- **What you will do**: Of the entries below, copy only those lines that contain the word "email".

= Beginning of Section =

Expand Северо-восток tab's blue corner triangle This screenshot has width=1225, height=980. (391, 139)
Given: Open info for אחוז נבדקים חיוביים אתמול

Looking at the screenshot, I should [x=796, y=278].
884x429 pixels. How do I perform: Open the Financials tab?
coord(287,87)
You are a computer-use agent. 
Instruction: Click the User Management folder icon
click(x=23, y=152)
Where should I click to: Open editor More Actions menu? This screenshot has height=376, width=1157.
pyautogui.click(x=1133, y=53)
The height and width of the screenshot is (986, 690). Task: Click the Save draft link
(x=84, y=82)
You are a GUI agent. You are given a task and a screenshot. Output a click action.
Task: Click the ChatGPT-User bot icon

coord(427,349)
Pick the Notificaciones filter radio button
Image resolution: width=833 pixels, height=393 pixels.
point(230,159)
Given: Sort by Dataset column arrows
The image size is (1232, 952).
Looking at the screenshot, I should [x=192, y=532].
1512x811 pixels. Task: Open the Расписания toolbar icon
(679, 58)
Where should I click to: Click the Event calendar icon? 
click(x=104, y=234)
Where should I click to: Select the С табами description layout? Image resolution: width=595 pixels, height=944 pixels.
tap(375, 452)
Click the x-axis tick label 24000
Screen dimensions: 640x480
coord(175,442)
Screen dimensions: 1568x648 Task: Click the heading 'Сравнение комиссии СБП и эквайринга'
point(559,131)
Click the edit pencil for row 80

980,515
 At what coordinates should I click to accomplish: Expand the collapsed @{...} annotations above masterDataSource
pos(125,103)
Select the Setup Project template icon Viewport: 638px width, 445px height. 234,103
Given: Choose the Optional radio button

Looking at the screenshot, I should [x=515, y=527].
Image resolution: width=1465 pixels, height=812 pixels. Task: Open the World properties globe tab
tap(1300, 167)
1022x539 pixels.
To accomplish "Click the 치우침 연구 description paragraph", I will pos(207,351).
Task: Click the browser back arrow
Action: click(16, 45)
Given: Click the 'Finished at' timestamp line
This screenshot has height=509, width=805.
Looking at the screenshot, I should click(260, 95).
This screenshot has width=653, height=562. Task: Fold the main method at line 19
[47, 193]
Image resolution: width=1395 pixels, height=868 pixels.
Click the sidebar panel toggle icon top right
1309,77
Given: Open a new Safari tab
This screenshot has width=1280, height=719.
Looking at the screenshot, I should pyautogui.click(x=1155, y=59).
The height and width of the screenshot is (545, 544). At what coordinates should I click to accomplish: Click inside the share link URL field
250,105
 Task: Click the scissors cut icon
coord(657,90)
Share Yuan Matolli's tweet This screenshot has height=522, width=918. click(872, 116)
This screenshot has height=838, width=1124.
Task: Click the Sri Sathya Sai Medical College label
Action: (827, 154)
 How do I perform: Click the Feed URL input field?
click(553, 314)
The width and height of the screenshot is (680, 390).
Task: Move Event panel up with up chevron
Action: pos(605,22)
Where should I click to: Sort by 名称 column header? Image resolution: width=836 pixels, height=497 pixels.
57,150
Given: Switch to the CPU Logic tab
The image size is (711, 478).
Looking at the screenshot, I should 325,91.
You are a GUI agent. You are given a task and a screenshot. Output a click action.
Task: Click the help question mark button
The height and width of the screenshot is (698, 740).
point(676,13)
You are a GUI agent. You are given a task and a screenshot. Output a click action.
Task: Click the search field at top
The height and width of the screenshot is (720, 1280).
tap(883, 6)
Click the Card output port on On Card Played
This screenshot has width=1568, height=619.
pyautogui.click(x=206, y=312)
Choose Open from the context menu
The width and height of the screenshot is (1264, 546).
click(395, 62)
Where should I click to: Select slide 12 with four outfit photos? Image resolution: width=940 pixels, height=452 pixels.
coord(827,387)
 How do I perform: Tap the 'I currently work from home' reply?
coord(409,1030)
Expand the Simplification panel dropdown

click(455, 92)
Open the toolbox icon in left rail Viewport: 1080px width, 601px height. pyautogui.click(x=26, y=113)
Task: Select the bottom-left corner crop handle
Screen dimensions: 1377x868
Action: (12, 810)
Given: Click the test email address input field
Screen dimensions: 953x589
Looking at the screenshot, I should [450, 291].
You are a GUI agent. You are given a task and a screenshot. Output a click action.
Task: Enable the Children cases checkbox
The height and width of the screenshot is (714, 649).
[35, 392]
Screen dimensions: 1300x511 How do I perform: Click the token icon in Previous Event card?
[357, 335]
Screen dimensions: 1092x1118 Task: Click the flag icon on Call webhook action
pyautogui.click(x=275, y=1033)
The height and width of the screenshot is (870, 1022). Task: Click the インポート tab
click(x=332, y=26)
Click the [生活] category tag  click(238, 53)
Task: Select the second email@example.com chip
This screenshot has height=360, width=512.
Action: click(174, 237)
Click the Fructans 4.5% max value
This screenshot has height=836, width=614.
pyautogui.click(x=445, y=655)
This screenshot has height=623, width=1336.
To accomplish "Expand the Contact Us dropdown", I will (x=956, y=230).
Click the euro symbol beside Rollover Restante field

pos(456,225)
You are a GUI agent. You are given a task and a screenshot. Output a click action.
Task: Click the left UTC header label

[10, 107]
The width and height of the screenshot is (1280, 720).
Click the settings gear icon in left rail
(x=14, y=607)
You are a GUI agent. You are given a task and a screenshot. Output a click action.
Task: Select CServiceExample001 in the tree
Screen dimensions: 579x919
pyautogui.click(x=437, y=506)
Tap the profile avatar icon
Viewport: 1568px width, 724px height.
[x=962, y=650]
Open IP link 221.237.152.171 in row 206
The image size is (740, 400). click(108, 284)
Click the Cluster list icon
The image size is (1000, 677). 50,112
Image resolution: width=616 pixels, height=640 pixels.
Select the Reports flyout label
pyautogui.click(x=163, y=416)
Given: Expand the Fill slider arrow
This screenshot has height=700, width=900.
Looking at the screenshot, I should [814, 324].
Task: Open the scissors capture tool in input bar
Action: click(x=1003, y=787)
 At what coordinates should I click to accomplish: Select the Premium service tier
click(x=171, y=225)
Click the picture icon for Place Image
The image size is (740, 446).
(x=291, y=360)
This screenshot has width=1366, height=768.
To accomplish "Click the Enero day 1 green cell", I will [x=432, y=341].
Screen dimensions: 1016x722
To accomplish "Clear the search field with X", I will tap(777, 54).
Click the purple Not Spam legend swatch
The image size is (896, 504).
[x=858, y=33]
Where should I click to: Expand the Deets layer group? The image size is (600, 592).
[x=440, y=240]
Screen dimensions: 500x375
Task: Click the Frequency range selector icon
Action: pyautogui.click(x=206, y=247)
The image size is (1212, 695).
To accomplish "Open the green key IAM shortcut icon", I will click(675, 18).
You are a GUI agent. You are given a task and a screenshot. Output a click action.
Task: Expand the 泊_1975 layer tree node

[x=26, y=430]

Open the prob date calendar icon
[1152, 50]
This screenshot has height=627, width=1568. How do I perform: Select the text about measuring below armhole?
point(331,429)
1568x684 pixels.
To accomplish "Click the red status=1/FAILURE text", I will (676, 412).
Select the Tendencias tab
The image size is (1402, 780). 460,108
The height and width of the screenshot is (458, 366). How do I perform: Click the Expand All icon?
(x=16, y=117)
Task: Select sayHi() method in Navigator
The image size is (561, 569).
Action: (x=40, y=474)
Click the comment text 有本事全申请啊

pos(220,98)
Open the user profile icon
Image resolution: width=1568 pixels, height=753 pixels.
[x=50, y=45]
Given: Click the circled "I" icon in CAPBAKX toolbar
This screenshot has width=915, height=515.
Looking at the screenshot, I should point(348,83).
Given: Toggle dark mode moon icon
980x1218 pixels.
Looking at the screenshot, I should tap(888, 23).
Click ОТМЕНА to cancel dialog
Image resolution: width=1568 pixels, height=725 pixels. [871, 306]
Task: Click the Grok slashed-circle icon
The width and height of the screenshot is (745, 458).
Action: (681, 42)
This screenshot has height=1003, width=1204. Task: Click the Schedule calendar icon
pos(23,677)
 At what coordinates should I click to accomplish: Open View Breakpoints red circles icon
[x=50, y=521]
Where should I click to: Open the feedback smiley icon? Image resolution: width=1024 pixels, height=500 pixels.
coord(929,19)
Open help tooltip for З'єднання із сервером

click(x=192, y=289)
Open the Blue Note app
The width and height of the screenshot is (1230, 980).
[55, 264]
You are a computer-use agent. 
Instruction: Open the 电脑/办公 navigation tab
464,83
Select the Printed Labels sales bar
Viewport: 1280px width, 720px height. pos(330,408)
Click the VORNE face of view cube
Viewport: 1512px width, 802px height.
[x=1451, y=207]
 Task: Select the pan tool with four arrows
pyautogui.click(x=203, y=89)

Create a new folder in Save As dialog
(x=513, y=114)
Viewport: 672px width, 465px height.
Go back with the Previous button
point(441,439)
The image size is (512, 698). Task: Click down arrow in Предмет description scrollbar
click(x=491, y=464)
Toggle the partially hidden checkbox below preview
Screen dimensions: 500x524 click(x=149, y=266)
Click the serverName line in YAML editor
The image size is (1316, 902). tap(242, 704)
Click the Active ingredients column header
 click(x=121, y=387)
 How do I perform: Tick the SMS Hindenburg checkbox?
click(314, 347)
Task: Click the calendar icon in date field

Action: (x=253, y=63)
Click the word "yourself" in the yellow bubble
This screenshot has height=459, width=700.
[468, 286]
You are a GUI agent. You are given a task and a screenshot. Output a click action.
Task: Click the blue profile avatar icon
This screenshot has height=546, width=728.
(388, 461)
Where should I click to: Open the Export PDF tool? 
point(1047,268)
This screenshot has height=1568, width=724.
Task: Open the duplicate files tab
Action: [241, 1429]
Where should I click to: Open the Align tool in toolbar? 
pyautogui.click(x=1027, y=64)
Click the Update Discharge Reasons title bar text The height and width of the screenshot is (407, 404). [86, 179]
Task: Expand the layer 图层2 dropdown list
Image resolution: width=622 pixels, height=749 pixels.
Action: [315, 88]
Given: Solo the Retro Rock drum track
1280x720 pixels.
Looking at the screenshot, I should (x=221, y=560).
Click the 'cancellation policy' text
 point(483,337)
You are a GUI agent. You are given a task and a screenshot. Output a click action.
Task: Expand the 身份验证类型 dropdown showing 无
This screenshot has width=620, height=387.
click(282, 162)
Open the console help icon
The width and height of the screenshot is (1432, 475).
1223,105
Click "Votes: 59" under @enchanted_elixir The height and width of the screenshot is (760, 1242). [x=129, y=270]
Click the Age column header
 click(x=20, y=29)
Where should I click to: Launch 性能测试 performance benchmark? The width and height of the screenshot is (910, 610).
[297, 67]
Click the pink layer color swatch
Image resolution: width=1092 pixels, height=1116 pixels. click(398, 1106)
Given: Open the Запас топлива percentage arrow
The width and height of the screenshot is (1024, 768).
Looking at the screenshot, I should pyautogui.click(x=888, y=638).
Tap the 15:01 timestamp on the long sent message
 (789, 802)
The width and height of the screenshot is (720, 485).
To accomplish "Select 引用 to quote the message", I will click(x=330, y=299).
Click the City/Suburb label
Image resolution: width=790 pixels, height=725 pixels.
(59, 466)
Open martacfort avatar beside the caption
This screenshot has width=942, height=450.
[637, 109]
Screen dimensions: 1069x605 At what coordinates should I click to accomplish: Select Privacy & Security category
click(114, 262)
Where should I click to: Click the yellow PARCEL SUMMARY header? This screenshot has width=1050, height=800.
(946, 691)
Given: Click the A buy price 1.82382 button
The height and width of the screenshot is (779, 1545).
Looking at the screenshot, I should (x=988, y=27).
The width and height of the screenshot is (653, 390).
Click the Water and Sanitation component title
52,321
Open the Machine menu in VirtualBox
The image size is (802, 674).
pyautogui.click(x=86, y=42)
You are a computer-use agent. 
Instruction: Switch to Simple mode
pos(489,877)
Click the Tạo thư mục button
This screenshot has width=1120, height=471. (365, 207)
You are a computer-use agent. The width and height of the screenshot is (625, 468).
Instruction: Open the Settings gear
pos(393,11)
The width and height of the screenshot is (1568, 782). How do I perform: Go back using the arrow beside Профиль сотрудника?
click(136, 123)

= End of Section =

- **Answer section**:
Given: Click the test email address input field
Task: Select the second email@example.com chip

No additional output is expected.